EXERCISE
Your response should contain exactly the lines running from the one with "The image size is (1056, 506)." to the end of the data below, both included, and no pictures.

Pixel coordinate grounding data:
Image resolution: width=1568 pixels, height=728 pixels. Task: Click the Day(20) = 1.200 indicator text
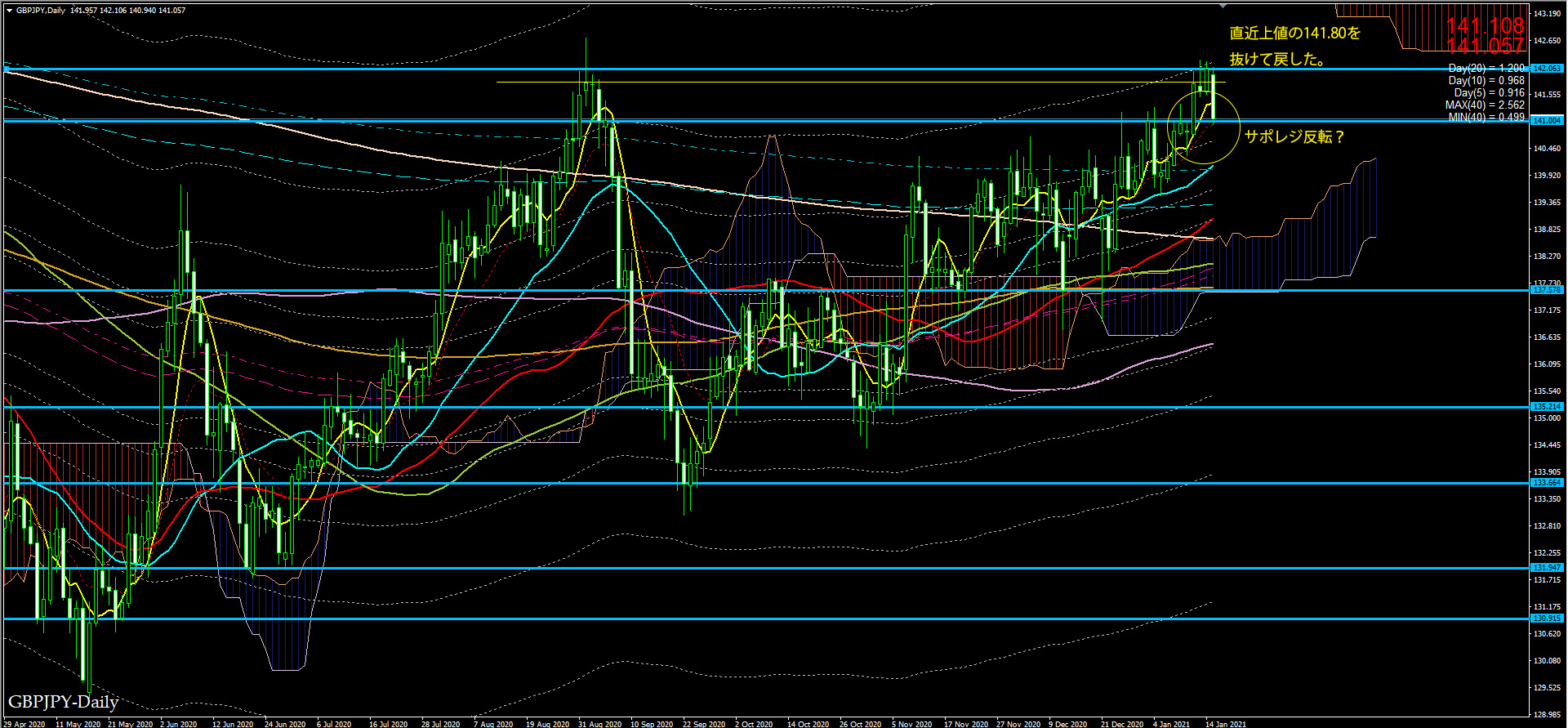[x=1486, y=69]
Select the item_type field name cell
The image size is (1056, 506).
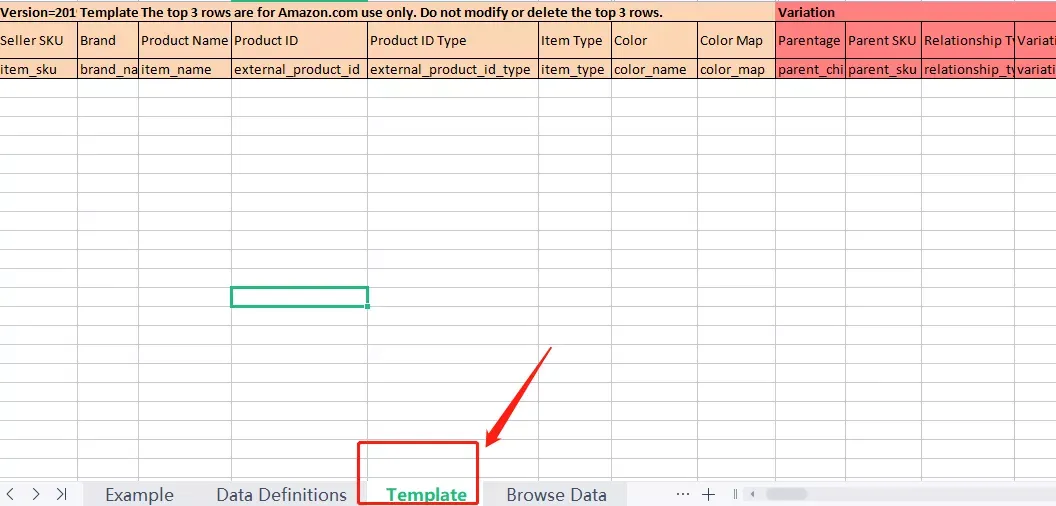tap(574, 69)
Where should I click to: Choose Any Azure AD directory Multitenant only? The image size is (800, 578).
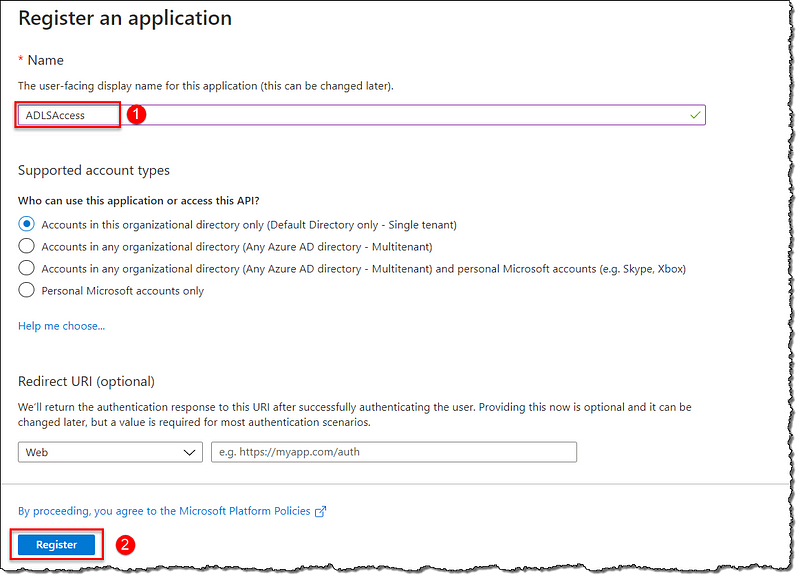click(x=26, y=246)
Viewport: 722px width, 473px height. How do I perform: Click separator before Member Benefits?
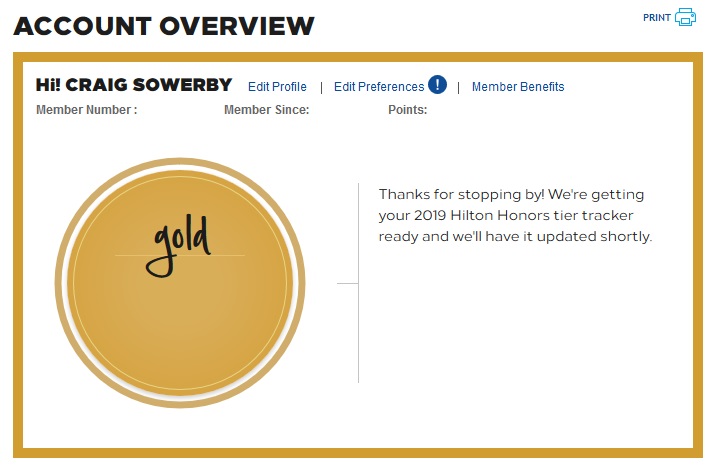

RESPONSE AREA
The image size is (1056, 506).
tap(574, 69)
Where should I click to: Choose Any Azure AD directory Multitenant only? The image size is (800, 578).
click(x=26, y=246)
Viewport: 722px width, 473px height. How do I perform: Click separator before Member Benefits?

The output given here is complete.